Merits and Demerits of Stratified Random Sampling:
This method has several advantages. These are –
o   If the stratification is done correctly, then even a small number of units will form a representative sample
o   In this method all the groups are equally represented and no one group is left unrepresented
o   Bias can be controlled to a great extent in this method.  Greater accuracy can be achieved.
o   It saves time and cost of data collection as the sample size can be less.
The disadvantages of this method are –
o   Dividing the population into homogeneous groups is a difficult task
o   If the strata are overlapping or disproportionate, then the sample may not be representative of the population
o   If the stratification is faulty then it is not possible to correct the sampling errors.

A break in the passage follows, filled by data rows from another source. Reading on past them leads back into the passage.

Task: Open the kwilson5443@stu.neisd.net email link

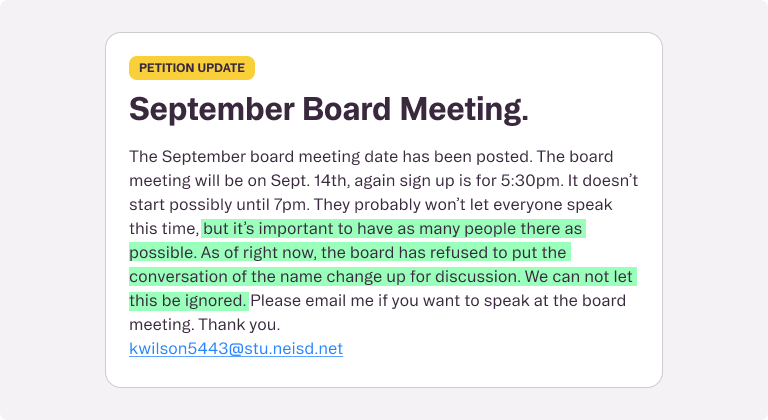Action: (x=236, y=348)
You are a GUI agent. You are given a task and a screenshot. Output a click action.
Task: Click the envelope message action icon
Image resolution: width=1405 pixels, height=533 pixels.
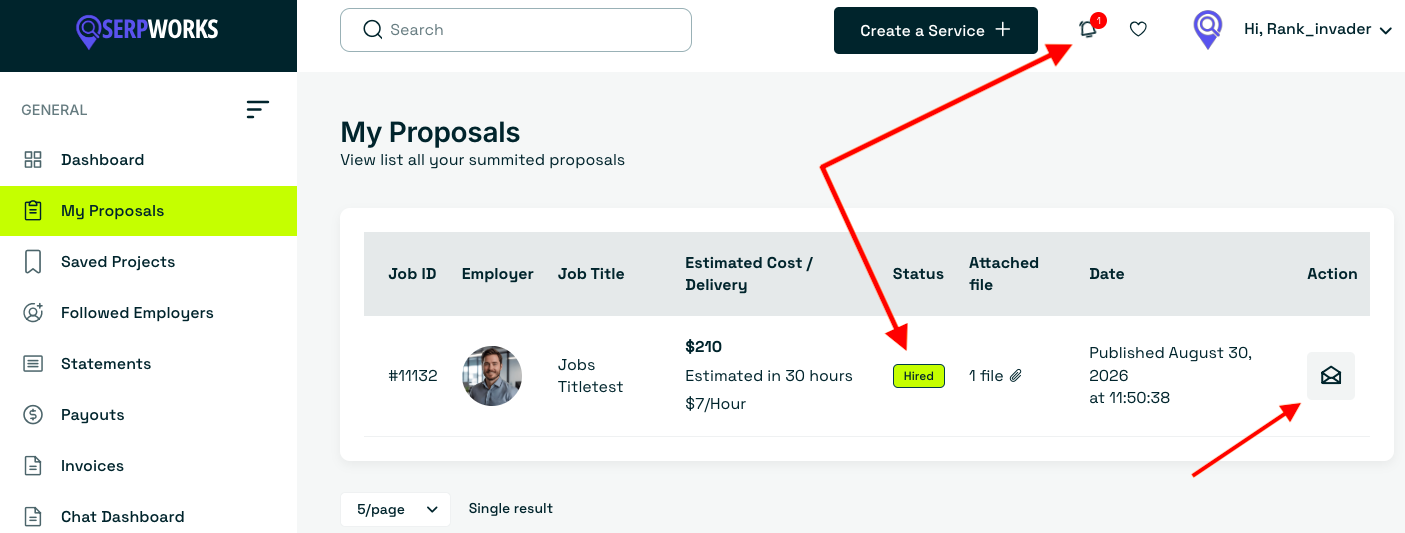pos(1331,376)
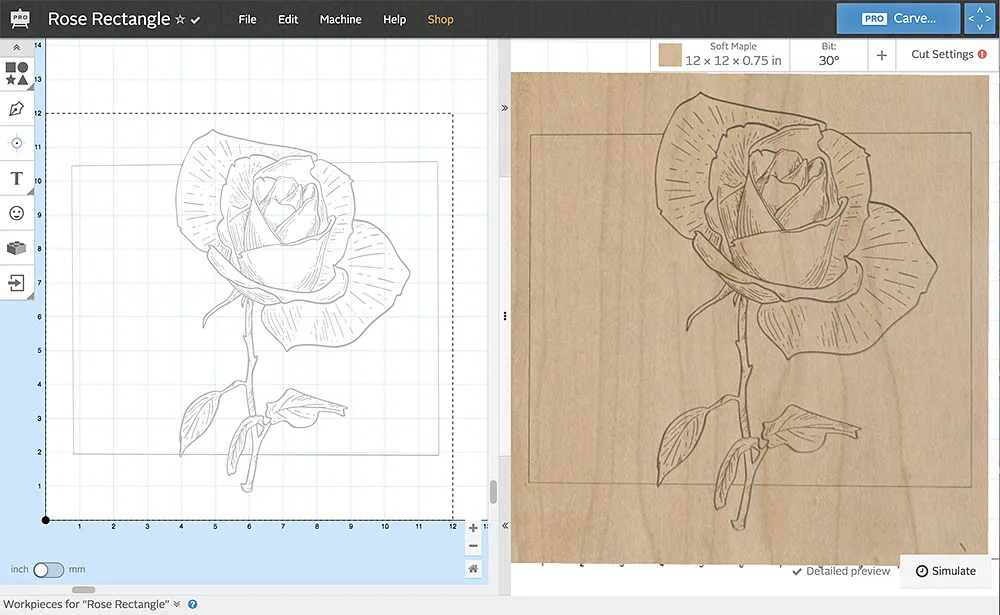Toggle the Detailed preview checkbox
Screen dimensions: 1000x615
pyautogui.click(x=797, y=571)
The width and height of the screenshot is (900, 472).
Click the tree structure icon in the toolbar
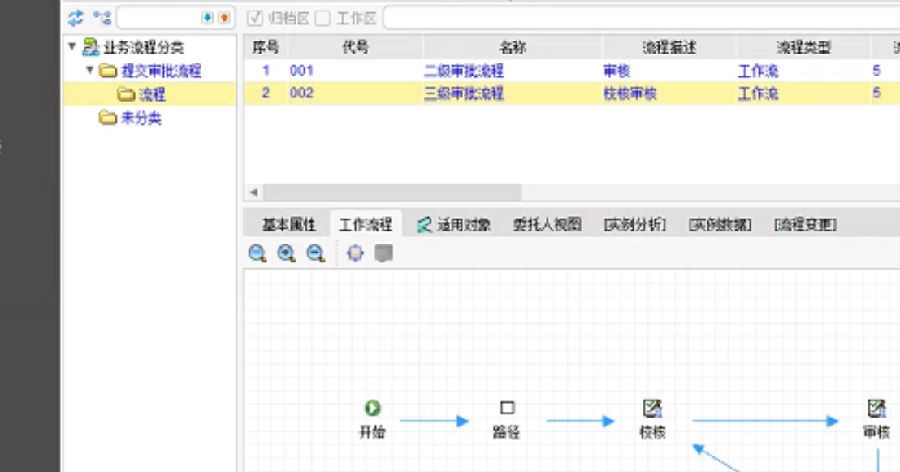101,17
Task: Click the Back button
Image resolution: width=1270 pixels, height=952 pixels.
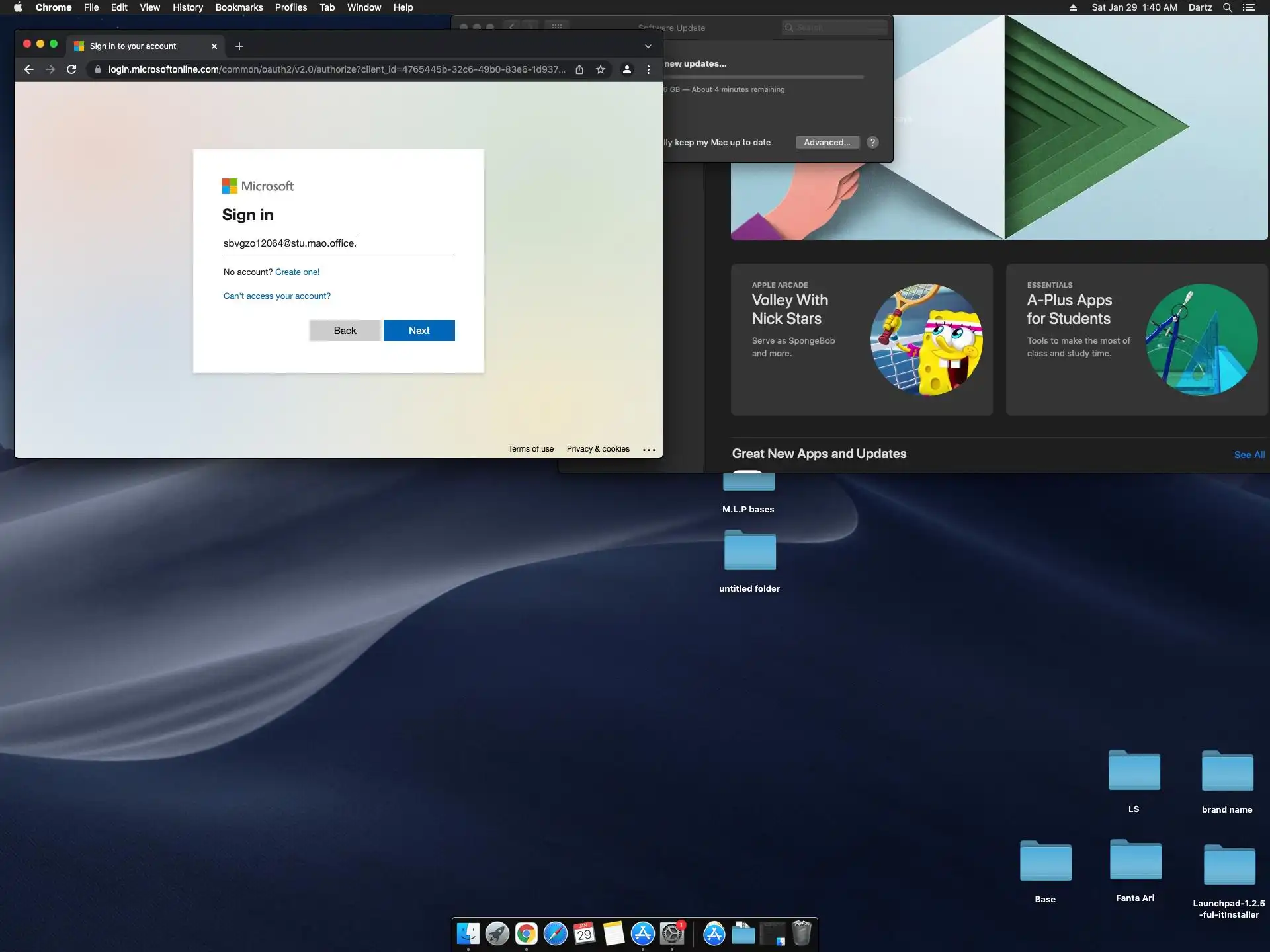Action: 345,331
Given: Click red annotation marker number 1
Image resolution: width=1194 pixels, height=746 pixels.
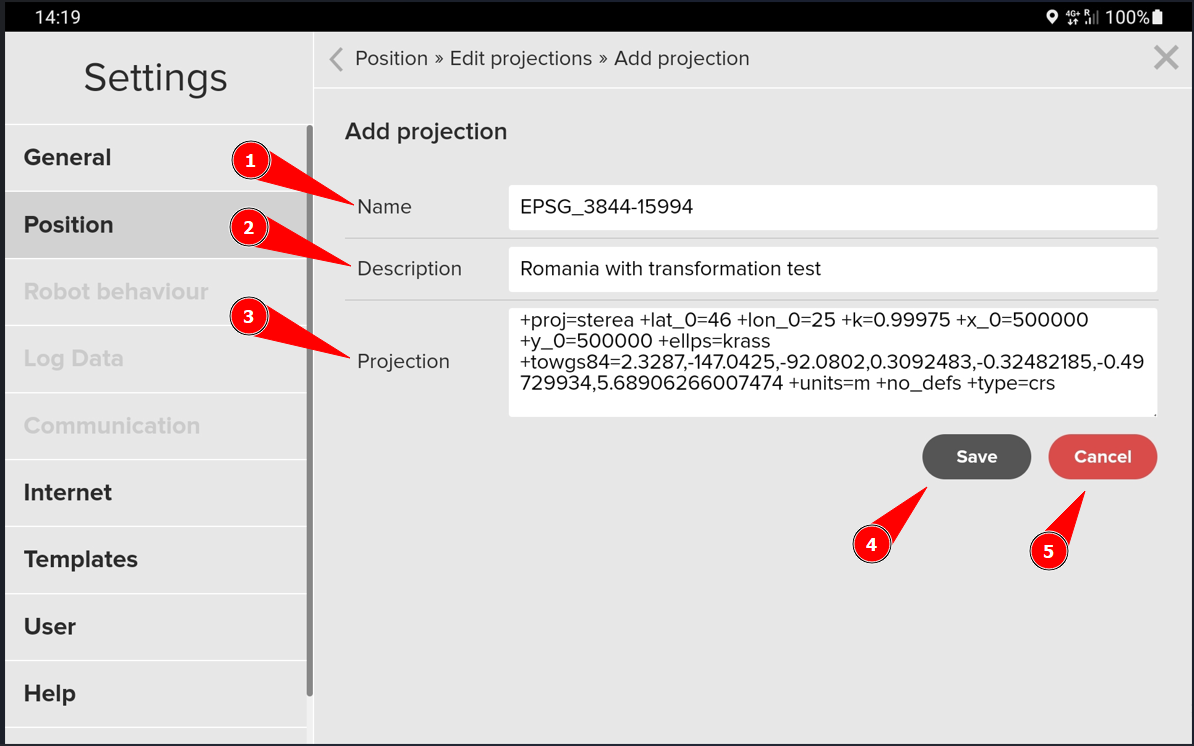Looking at the screenshot, I should 250,161.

3.    Systematic Sampling:    
In this method, the sample is selected from a list prepared in a systematic arrangement either on the basis of alphabetic order or on house number or any other method. In this method, first the entire population is arranged in serial numbers 1 to N. Then the size of the sample should be decided. By dividing the population by the size of the sample, the first sample unit is obtained. Using the same interval, any number of sampling items can be selected. For example, if the population is 1000 and the sample size is 250 then the first sample unit is obtained by dividing 1000/250=4. Then starting from 4 and leaving the same interval, items numbered 4-8-12-16-20-24…. are selected in the sample.
Merits and Demerits of Systematic Sampling:
Merits
·         Easy to follow and checking can be done quickly.
·         Sample will be representative due to randomness in selection.
Demerits
·         This method can be used only when complete and uptodate sample frame is available and if the   units are randomly arranged.
·         If the lists are faulty then it will affect the sample.

4.      Cluster Sampling: 

       In this method the total population is divided into some sub-divisions which are termed as clusters using simple random method. All the units in each cluster are surveyed. The cluster should be as small as possible. When the cluster is small will be easy to study and it saves time and money. The number of units in each cluster should be the same.
       If the clusters are many, then the probability and representativeness of the sample is affected. The results will be less accurate if the number of sampling units in each cluster are not same.

5.      Multi-Stage Sampling: 

       This method is generally used in selecting a sample from a very large area. Multi-stage sampling refers to the technique which is carried out in various stages. The entire population is regarded to consist of number of primary units. The primary units are again composed of secondary units which further consist of third stage units and so on until the researcher ultimately obtains the desired sample. At each stage random sampling techniques are used. The sample size may be proportional or disproportional.
       This method is particularly useful in surveys of under developed areas where up to date sample frame is not available. However, errors are likely to be large in this method compared to other methods.